→ **What you will do**
From the entries that follow, copy exactly the lines beginning at the line holding "Click the TOP 3 ring badge" and continuing through the line holding "Task: Click the purple Rmcgtp cross marker".

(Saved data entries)
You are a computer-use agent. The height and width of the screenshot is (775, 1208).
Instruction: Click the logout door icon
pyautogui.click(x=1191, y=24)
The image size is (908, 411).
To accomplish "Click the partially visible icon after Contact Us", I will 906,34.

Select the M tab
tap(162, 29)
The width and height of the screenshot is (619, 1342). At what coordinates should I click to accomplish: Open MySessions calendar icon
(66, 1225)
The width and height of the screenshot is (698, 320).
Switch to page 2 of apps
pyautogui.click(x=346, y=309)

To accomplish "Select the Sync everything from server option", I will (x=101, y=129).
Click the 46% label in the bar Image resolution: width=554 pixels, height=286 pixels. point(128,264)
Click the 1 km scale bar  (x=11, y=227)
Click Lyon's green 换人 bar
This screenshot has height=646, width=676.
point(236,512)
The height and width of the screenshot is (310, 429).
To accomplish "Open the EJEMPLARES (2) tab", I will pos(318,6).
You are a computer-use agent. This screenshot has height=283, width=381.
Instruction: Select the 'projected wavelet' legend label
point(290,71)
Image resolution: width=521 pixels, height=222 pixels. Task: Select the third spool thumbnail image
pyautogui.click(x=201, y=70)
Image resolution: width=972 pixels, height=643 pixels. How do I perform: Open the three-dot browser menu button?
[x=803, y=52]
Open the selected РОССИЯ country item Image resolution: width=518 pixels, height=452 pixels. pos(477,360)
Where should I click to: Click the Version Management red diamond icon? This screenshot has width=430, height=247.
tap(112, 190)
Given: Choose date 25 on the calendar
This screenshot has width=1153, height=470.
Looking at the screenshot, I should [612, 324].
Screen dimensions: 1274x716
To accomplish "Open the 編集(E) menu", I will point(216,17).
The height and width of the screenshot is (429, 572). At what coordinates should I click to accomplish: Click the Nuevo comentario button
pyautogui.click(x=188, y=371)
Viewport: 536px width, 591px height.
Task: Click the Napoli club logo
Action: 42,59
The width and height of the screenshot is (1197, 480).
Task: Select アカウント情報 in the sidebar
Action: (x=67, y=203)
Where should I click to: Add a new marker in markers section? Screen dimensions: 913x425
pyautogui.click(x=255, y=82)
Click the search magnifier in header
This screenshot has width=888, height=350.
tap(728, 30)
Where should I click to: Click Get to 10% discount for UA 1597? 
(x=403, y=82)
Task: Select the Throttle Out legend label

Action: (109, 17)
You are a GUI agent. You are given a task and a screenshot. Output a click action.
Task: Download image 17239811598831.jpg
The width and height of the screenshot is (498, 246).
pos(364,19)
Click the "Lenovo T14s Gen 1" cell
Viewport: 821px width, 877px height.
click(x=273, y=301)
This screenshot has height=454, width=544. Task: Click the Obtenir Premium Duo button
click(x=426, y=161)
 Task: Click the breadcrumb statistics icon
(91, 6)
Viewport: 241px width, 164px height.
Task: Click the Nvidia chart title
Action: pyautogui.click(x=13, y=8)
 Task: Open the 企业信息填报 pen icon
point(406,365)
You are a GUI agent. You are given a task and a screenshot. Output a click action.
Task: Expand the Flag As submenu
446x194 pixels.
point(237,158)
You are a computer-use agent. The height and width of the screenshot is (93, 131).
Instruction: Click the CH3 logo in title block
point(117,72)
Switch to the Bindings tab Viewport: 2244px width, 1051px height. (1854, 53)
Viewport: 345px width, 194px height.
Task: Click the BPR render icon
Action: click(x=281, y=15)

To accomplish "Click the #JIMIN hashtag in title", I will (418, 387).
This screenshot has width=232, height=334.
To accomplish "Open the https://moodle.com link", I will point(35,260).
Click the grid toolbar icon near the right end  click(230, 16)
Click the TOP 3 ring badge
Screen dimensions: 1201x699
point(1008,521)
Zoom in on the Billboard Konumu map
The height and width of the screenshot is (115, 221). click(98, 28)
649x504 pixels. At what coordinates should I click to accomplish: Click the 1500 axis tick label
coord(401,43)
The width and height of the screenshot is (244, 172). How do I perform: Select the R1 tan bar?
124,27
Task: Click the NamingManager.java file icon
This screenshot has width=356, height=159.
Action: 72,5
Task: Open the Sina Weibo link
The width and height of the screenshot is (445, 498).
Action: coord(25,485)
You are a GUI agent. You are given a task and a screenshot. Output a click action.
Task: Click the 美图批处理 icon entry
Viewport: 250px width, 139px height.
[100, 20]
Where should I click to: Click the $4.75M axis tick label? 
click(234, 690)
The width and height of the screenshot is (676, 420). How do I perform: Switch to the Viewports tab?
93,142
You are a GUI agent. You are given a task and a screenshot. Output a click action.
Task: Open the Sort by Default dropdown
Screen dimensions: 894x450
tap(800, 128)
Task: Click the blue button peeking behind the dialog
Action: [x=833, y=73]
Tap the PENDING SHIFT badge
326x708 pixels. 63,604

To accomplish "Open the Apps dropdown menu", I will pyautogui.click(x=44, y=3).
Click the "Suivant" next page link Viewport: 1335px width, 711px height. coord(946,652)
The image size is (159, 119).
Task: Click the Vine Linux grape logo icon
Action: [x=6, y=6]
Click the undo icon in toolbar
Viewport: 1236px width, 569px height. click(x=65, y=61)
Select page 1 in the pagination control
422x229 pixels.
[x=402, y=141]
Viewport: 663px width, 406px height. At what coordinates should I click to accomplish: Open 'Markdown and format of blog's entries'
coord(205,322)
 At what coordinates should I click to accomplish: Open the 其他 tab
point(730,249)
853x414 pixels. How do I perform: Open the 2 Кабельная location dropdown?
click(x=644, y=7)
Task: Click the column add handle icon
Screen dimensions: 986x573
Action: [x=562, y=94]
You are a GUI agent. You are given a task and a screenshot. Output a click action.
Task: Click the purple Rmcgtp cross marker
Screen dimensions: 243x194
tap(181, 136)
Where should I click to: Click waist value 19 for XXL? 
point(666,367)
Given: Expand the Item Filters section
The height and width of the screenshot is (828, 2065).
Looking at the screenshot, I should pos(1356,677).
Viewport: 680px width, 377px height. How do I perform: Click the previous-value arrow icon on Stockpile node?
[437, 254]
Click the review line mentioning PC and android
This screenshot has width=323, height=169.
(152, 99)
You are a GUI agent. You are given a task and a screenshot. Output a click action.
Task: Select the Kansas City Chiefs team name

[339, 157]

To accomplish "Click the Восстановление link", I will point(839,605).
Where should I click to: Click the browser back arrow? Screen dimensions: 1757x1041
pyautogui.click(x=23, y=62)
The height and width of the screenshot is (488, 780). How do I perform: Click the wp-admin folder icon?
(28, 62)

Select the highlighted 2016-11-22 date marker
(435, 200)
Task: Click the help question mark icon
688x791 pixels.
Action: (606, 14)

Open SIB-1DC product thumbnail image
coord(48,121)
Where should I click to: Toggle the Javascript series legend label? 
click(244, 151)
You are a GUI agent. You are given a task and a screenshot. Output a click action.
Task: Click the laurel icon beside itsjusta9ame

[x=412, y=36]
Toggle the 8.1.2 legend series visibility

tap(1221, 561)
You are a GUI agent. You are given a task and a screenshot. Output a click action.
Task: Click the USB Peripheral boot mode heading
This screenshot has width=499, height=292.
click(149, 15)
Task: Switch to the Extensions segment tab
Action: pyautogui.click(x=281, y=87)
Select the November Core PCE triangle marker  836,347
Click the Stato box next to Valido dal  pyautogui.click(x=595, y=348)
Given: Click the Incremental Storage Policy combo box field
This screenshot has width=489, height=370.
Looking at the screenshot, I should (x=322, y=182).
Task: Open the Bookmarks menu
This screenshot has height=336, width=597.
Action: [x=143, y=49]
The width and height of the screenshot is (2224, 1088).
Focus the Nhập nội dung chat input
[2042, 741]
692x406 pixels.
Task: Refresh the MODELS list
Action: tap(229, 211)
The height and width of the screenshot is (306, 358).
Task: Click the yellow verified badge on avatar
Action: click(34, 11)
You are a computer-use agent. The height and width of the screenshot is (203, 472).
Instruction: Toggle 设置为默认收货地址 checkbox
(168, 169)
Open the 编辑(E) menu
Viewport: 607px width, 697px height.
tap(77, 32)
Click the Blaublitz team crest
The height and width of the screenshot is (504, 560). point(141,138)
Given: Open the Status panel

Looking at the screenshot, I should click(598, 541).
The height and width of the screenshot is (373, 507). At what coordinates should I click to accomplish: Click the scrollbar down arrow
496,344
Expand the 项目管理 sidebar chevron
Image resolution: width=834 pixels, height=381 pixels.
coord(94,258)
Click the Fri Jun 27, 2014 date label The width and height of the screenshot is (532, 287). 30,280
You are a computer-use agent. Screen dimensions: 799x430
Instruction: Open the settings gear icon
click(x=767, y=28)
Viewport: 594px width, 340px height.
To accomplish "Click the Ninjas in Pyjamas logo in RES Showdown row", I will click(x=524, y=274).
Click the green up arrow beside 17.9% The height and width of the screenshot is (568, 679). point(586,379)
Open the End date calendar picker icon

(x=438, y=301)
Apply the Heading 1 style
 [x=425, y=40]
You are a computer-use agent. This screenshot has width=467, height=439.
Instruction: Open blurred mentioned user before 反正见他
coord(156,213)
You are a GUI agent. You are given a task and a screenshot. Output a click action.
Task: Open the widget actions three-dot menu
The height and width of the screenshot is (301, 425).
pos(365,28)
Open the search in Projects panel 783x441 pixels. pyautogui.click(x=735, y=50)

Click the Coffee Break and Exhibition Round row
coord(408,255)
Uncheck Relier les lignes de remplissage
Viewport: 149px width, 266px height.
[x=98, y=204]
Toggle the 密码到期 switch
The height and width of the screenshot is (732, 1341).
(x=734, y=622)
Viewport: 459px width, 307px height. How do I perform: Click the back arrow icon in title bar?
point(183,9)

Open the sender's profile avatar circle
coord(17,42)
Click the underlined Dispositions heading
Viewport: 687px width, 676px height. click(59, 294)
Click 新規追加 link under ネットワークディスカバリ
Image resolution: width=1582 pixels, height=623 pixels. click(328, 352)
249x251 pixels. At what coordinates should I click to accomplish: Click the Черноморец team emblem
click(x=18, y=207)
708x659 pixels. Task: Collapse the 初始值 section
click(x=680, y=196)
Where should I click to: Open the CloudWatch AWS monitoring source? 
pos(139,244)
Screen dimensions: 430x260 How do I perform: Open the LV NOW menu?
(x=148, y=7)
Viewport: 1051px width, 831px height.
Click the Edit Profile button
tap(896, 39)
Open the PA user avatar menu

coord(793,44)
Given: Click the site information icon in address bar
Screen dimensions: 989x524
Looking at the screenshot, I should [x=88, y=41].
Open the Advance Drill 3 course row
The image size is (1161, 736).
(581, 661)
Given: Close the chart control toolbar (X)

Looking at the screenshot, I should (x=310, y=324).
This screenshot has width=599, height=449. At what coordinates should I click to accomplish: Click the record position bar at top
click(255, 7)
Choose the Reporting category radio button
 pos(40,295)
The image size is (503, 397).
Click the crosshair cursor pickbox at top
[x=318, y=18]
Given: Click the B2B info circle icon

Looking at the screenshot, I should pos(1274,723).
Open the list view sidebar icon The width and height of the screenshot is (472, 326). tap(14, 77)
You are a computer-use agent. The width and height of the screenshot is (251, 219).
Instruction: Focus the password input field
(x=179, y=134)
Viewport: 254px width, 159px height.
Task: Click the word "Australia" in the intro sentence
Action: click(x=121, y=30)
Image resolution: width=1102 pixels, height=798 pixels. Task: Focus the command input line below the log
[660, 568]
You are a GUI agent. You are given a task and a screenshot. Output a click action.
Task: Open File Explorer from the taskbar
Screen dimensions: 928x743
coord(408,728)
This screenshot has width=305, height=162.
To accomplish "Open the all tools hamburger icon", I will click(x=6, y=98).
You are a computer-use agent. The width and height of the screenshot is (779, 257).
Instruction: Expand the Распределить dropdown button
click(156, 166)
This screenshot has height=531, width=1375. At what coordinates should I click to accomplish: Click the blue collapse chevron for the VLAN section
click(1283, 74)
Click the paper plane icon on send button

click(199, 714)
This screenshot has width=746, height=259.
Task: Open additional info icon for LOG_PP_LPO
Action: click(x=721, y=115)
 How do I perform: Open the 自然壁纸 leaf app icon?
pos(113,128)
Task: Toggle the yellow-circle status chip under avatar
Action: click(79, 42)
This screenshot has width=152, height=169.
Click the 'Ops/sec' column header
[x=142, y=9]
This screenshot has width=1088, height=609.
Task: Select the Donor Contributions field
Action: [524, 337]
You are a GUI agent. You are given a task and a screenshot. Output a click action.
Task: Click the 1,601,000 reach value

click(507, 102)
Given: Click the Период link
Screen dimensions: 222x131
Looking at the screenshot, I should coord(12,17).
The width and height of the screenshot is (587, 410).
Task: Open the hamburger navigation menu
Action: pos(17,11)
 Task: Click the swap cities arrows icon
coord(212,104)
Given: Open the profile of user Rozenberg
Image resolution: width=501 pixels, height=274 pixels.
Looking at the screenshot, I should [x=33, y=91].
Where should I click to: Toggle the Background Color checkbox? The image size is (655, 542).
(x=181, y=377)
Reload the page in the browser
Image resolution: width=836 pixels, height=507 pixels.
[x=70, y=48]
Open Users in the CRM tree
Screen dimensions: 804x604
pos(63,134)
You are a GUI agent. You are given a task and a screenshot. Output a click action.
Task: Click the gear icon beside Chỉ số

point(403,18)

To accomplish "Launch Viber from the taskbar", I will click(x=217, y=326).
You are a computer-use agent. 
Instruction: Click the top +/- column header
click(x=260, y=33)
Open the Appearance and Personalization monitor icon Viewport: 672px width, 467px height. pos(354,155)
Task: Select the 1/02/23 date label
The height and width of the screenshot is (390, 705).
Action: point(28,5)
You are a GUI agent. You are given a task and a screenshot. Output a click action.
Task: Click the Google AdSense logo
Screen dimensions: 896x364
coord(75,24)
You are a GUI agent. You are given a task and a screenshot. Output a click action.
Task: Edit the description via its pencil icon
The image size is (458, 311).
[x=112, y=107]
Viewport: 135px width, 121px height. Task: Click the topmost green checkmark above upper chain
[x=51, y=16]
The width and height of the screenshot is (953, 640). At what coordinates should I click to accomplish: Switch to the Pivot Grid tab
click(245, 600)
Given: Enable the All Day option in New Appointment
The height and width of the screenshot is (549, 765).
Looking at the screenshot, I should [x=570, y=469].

→ **Written reply**
Click the TOP 3 ring badge
Screen dimensions: 1201x699
point(1008,521)
Zoom in on the Billboard Konumu map
The height and width of the screenshot is (115, 221). click(98, 28)
649x504 pixels. At what coordinates should I click to accomplish: Click the 1500 axis tick label
coord(401,43)
The width and height of the screenshot is (244, 172). How do I perform: Select the R1 tan bar?
124,27
Task: Click the NamingManager.java file icon
This screenshot has width=356, height=159.
Action: 72,5
Task: Open the Sina Weibo link
The width and height of the screenshot is (445, 498).
Action: coord(25,485)
You are a GUI agent. You are given a task and a screenshot. Output a click action.
Task: Click the 美图批处理 icon entry
Viewport: 250px width, 139px height.
[100, 20]
Where should I click to: Click the $4.75M axis tick label? 
click(234, 690)
The width and height of the screenshot is (676, 420). How do I perform: Switch to the Viewports tab?
93,142
You are a GUI agent. You are given a task and a screenshot. Output a click action.
Task: Open the Sort by Default dropdown
Screen dimensions: 894x450
tap(800, 128)
Task: Click the blue button peeking behind the dialog
Action: [x=833, y=73]
Tap the PENDING SHIFT badge
326x708 pixels. 63,604

To accomplish "Open the Apps dropdown menu", I will pyautogui.click(x=44, y=3).
Click the "Suivant" next page link Viewport: 1335px width, 711px height. coord(946,652)
The image size is (159, 119).
Task: Click the Vine Linux grape logo icon
Action: [x=6, y=6]
Click the undo icon in toolbar
Viewport: 1236px width, 569px height. click(x=65, y=61)
Select page 1 in the pagination control
422x229 pixels.
[x=402, y=141]
Viewport: 663px width, 406px height. At what coordinates should I click to accomplish: Open 'Markdown and format of blog's entries'
coord(205,322)
 At what coordinates should I click to accomplish: Open the 其他 tab
point(730,249)
853x414 pixels. How do I perform: Open the 2 Кабельная location dropdown?
click(x=644, y=7)
Task: Click the column add handle icon
Screen dimensions: 986x573
Action: [x=562, y=94]
You are a GUI agent. You are given a task and a screenshot. Output a click action.
Task: Click the purple Rmcgtp cross marker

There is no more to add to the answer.